Dev Note: Cheats Lists on Virtual Environment Building with conda

Problems:

If you built virtual environment with conda and pyenv, sometimes configuration files might conflict, thus pip install packages in global environment instead of local one. I just encountered this problem which motivates me to record how I fixed it.

Error

  • Status: testing cross-device function of application
  • Git clone from my private repo and created env with conda create -n myenv python=3.11
  • However, after run pip install -r requirements.txt, Python scripts could not be executed due to ModuleNotFound Error

Solution

I fixed the error by following steps:

  • Check PATHs including pyenv
  • Change the version of python

Check PATH of conda, python, pip

Almost all ModuleNotFound Errors are resulted from wrong install path, thus I checked PATHs

1
2
3
4
5
which conda 
# outputs: /Users/user_name/anaconda/condabin/conda

which python
# outputs: /Users/user_name/anaconda/conda/my_env/bin

-> PATHs of conda and python were correct.

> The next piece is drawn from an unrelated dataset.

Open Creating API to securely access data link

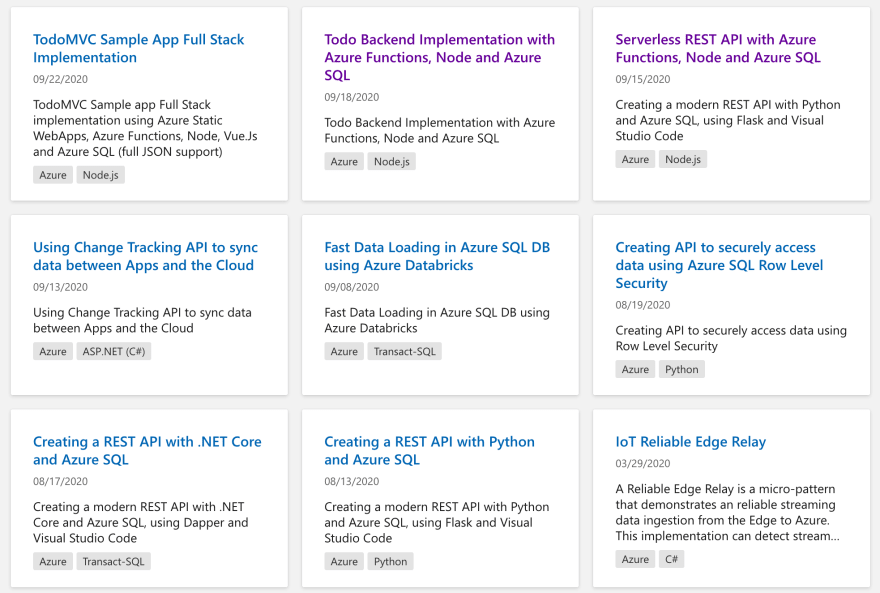[719, 265]
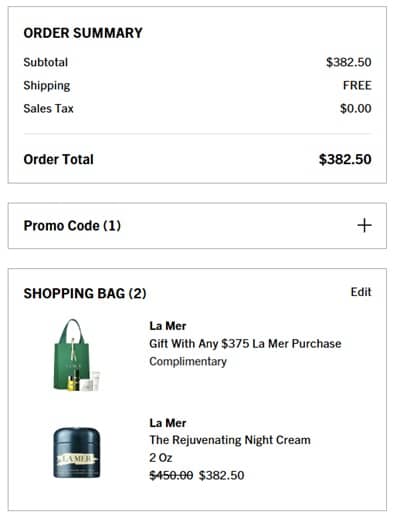Click Gift With Any $375 La Mer Purchase title
This screenshot has height=518, width=400.
point(245,344)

However, when I checked PATH of pip, it showed:

1
2
which pip
# outputs: /Users/user_name/bin

-> pip PATH is anchored to the global but not local.

Potential problem

Then I typed following steps (ordinary process):

  • Unless changed python version from 3.11 to 3.10
1
2
3
4
5
6
7
8
9
10
11
12
13
14
15
16
17
18
# remove previous conda virtual environment
conda remove --name my_env --all

# create new virtual environment
conda create -n my_env python=3.10

# install pip within conda
conda install pip

# check PATHs
which conda
which python
which pip

# outputs were correct

# use pip to install requirements
python -m pip install -r requirements.txt

-> This error probably due to python 3.11

Conclusion

This kind of ModuleNotFound Error due to python 3.11, configuration files might conflict. Thus, it is stable to install python 3.10 to keep PATHs of conda, python and pip in correspond dir.